Tritrichomonas blagburni (formerly T. foetus) is a frustrating cause of diarrhea in cats. This parasite causes chronic diarrhea that will most often ultimately resolve on its own, but it can take months (or longer). During that time, most cats are largely healthy but with very messy feces (and they’re infectious). Some cats do feel sick, and can have a range of problems such as abdominal pain, vomiting, weight loss and complications from having a constantly diarrhea-stained rear end, or from straining. So while many cats may seem fine, we’d rather treat them, both for the cat and to reduce transmission risks.
There are no licensed treatments for this disease, and no drugs that are licensed for use in cats for other diseases are effective. Traditionally, we’ve treated these cats with a drug called ronidazole, which was obtained from compounding pharmacies (a valid approach when there’s no approved product). However, there’s currently a global issue with access to the base drug, so it’s no longer accessible in most areas.
Tinidazole is plan B in these cases, but it’s not great for a few reasons. The drug has not been well studied and doesn’t seem to work as well as ronidazole. It probably helps infected cats, but is far from a preferred option. However, we are now also have problems accessing tinidazole (and I haven’t been able to find a source in Canada).
Are there any other options? I’ve wondered about using secnidazole, and would consider it. We know nothing about efficacy (or safety), which is a significant concern, but it could be an option in some countries where a human oral version is available… which does not include Canada, so we have to keep moving down the options.
Most often, we end up trying to manage these cases with diet to try to minimize diarrhea and keep things tolerable until the cat ultimately gets rid of the parasite on its own. Sometimes, the diarrhea is pretty bad though, so we’d really like to try something more in those cats in particular.

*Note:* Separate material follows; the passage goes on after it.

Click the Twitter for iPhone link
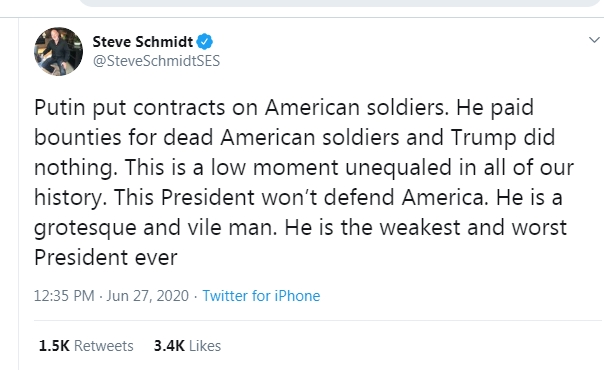 (x=261, y=296)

That leaves the bottom of the barrel option, pradofloxacin, a fluoroquinolone antibiotic. It’s a higher-tier antibiotic so I really hate considering it for this disease, but some infected cats are pretty miserable, so we have to consider it in severe cases. Efficacy data are lacking, so it’s more of a “this might work, you could try it if you really need to” situation, than something based on even preliminary data. If cats are sick enough and not responding to dietary management, I’m okay with that. The treatment duration that’s typically used is 7 days; if there’s not a good response after 7 days, I wouldn’t extend it, at that point we’d just have to accept that we’ll need to wait it out for that patient.

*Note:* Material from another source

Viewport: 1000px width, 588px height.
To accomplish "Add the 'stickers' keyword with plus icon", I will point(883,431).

Are there any ways to get ronidazole?
The internet is an interesting place. You can find pretty much anything somewhere, but it’s very much buyer beware. Whether anything you order is actually ronidazole (and at the stated concentration) is always going to be in question. There are also legal issues with importing drugs. As veterinarians, we are able to get permission to import drugs on an emergency release basis. However, that system is focused on licensed drugs that are available in other countries but not here in Canada. It’s not meant for accessing unapproved drugs and compounded drugs. We were able to get permission to import antivirals for the treatment of FIP in cats, but that took some time, the drugs came from a well established company, and due diligence was done on that company as part of the review process. Importing from an established compounder that has clear quality control procedures and testing is different than buying a drug from some random company that provides no information (at least not in English or French). I’d be interested in exploring some of these products more to see if we can get enough information to pitch an Emergency Drug Release request, but I haven’t been able to find anything that would give me confidence to make such a request yet.

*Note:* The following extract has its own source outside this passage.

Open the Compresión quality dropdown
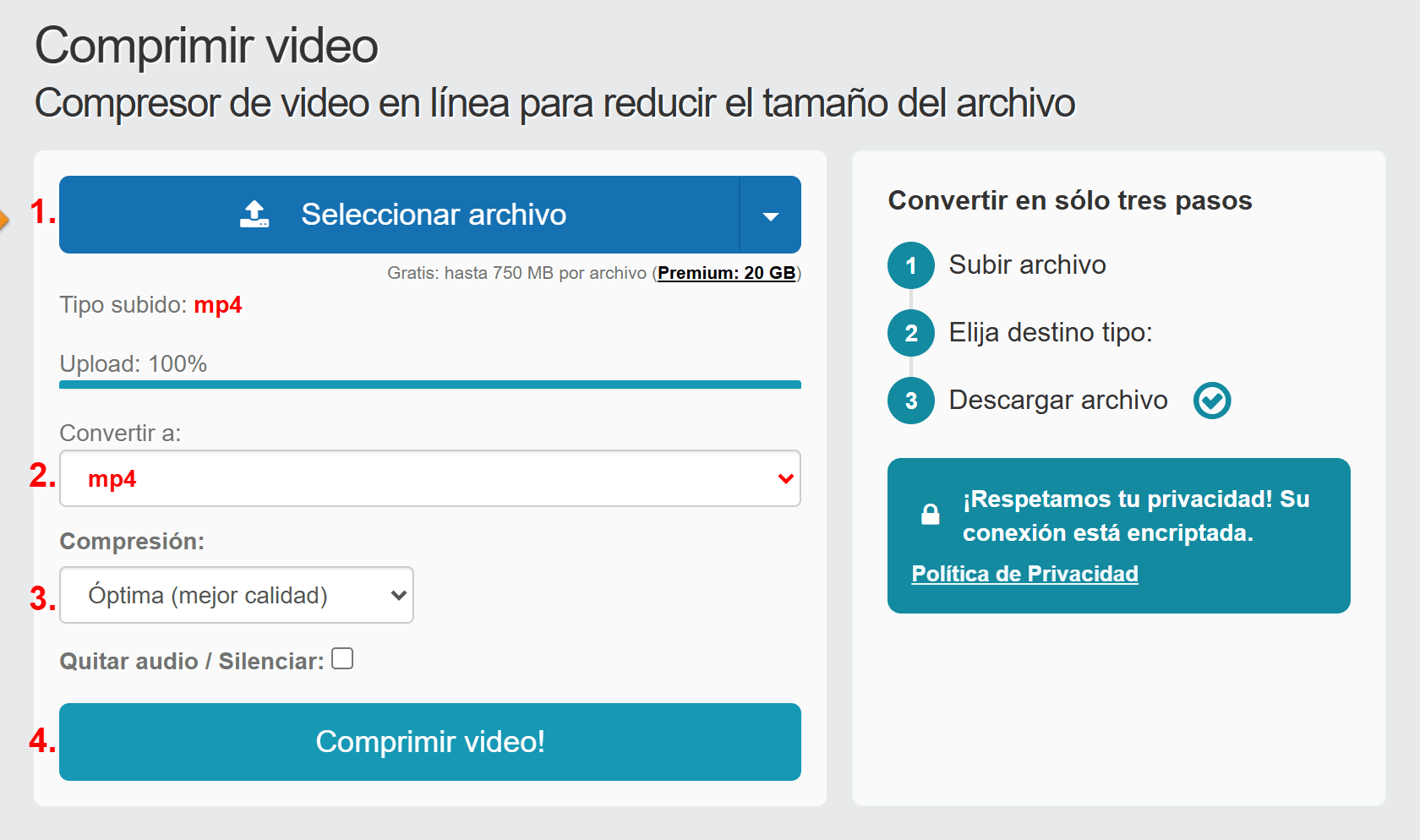Screen dimensions: 1420x840 (237, 595)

So, the answer to the common “how can I treat this cat with tritrich?” question is still currently ”feel free to call around and see if any pharmacies have been able to get ronidazole. If not, and they can’t get tinidazole (or maybe secnidazole) either, try dietary management. If that doesn’t work, consider a course of pradofloxacin. If that doesn’t work, you have to try to wait it out for now.”
I don’t like the “see what happens, it will hopefully get better soon” approach, but that’s unfortunately where we sometimes end up.